On 28 August 2015, Maldūnas signed to play in the second-tier league in Spain for CB Peñas Huesca.

During the regular season he averaged 10 points and 6.6 rebounds while helping a very young and inexperienced Peñas team record 16 wins and 14 losses and make the playoffs as the 7th seed.

In the playoffs the Peñas made it all the way to the finals after beating Oviedo CB 3-1 in the first round and CB Miraflores also 3-1 in the semifinals. However, the team lost the final series 3-0 to Club Melilla Baloncesto.

===Palencia Baloncesto===
On 7 July 2016, Maldūnas signed with the 2016 LEB Oro champions Palencia Baloncesto. He led his team to the finals by scoring 20 points and getting 8 rebounds in the series deciding game against Oviedo CB. The team lost in the finals to CB Miraflores.

===Nevėžis Kėdainiai===
On 4 August 2017, Maldūnas signed with Nevėžis Kėdainiai of the Lithuanian Basketball League (LKL). The team finished in 8th place in 2017–18 LKL season and lost to BC Žalgiris in the first round of the playoffs. In 2018–19 LKL season the team finished in 9th place.
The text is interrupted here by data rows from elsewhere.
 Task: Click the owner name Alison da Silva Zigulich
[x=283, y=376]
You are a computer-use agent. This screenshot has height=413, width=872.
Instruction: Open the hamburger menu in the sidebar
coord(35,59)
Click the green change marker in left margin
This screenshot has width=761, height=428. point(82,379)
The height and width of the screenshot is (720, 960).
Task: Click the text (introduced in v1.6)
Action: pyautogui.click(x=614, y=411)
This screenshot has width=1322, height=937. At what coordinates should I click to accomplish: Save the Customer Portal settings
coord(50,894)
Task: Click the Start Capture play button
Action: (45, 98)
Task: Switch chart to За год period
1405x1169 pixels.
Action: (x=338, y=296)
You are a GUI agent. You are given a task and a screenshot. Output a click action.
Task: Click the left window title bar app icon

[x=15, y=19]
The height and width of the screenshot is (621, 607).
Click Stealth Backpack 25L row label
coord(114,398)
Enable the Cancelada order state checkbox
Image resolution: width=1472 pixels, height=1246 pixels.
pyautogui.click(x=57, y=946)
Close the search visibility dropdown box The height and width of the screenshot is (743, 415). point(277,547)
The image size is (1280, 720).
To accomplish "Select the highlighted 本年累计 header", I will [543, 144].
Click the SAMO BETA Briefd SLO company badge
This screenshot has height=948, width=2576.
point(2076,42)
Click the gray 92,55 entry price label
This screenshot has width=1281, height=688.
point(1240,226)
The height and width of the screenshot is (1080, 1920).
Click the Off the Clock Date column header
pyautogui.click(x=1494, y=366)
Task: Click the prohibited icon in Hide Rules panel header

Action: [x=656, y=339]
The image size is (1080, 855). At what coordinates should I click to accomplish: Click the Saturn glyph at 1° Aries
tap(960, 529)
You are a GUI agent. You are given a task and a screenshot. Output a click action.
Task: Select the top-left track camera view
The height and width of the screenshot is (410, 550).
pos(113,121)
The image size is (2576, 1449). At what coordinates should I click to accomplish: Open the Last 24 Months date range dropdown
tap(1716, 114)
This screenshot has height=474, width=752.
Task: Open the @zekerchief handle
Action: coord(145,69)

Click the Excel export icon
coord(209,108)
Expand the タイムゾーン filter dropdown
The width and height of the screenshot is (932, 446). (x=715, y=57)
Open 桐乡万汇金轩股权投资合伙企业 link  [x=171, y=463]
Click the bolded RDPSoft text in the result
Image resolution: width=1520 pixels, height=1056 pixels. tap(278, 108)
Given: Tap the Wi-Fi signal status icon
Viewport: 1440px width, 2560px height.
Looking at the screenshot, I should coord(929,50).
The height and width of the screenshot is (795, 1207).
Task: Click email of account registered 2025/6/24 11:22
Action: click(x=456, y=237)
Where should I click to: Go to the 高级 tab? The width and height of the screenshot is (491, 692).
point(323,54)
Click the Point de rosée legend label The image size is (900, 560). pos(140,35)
===Lietkabelis Panevėžys===
On 11 July 2019, Maldūnas signed with Lietkabelis Panevėžys of the Lithuanian Basketball League (LKL). The team finished in third place in 2019–20 LKL season and also won bronze medal in King Mindaugas Cup. The team also made it to the playoffs of the Basketball Champions League. On 7 July 2022, Maldūnas signed a two-year contract extension with the club.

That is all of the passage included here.